CloudWatch Setup
If you haven't already configured CloudWatch on your AWS account, please refer to the AWS Documentation before you begin.
Creating a role
For us to collect your CloudWatch logs, you'll first need to create an Identity and Access Management (IAM) role with read-only access to CloudWatch in your AWS account. We will then use the AWS STS Assume Role feature to gain the necessary permissions.
Log in to your AWS console and navigate to IAM (type “IAM” in the search bar at the top of the AWS console and select IAM from the search results).

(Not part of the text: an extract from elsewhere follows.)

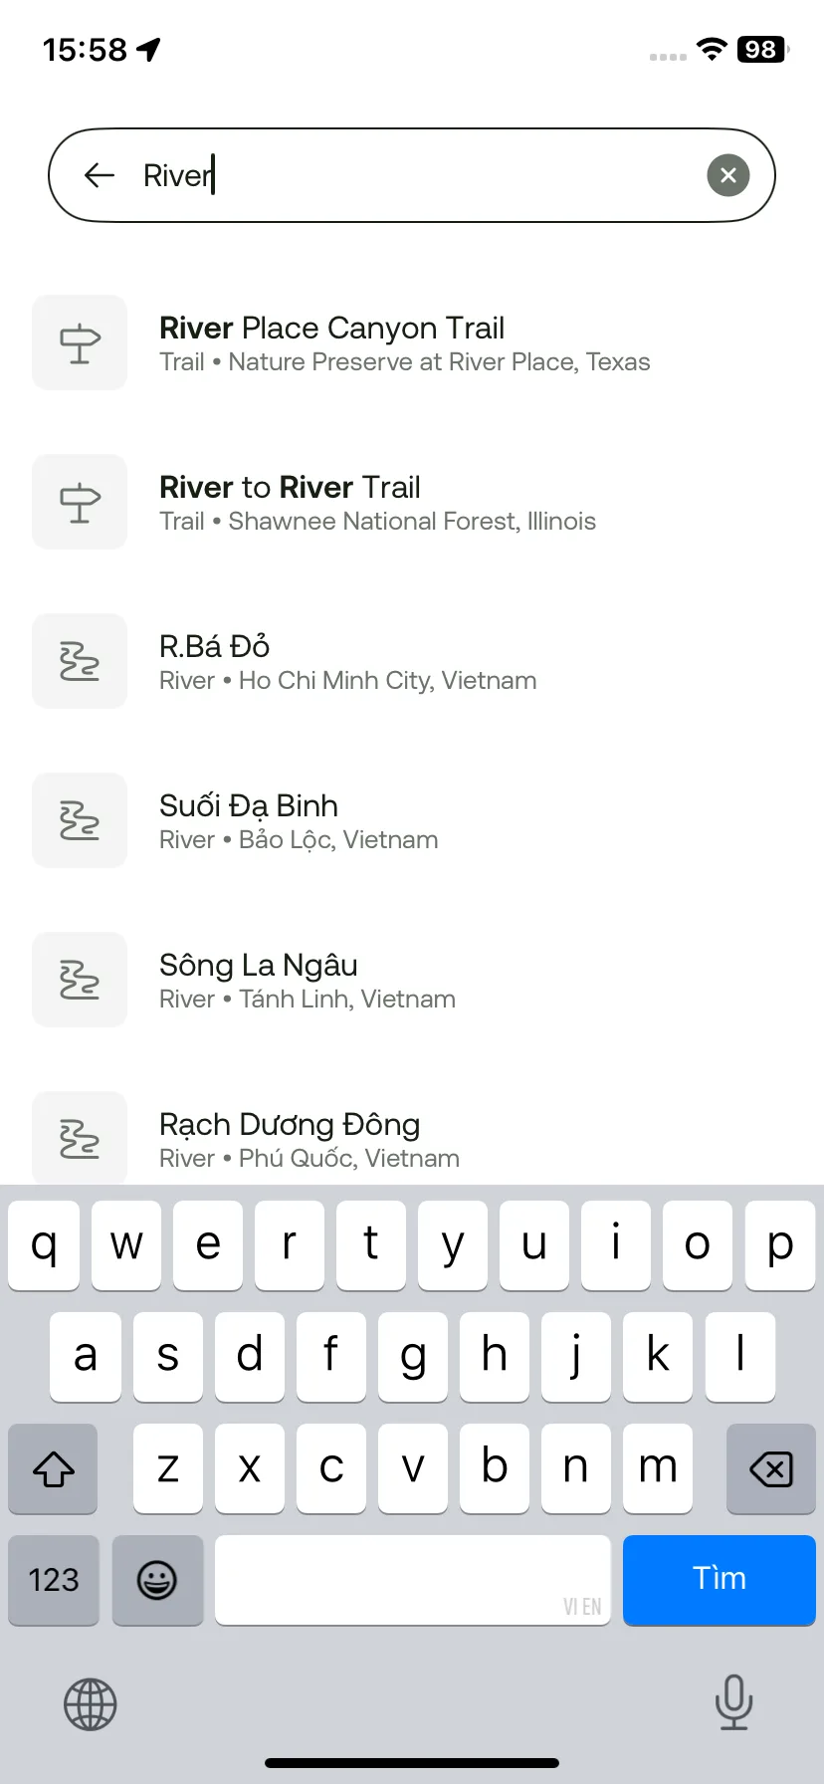Clear search text with the X button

In the IAM view, click on Roles in the left-hand menu.
Select Create role
Select the trusted entity type AWS Account
In the section marked An AWS account, select the Another AWS account option and enter the Account ID 653730588838. In the options below, select Require external ID, then in the External ID box enter a random string of letters and numbers. Important: Please do not include any special characters in the external ID. Please make a note of the External ID, as this will be required later
Click Next, and you’ll be taken to the Add Permissions page. Search for and select the policy CloudWatchLogsReadOnlyAccess, then select Next
Give the role a name (we recommend DefenseAssumedRole), then select Create role
Once created, you'll be taken back to the Roles page. Find the new role in the list and click on it to access its settings
Select Edit, change the value of Maximum Session Duration to 12 hours and select Save Changes
On the same page, you'll see a summary box at the top. Make a note of the role ARN.
Completing the integration
Once the above steps are complete, please create a ticket with our Technical Support team and provide us with the following information.
The ARN of any CloudWatch log groups you'd like us to ingest.
The ARN and External ID of the Role you just created.
And that's it! You've integrated AWS CloudWatch with the Defense.com SIEM platform 🎉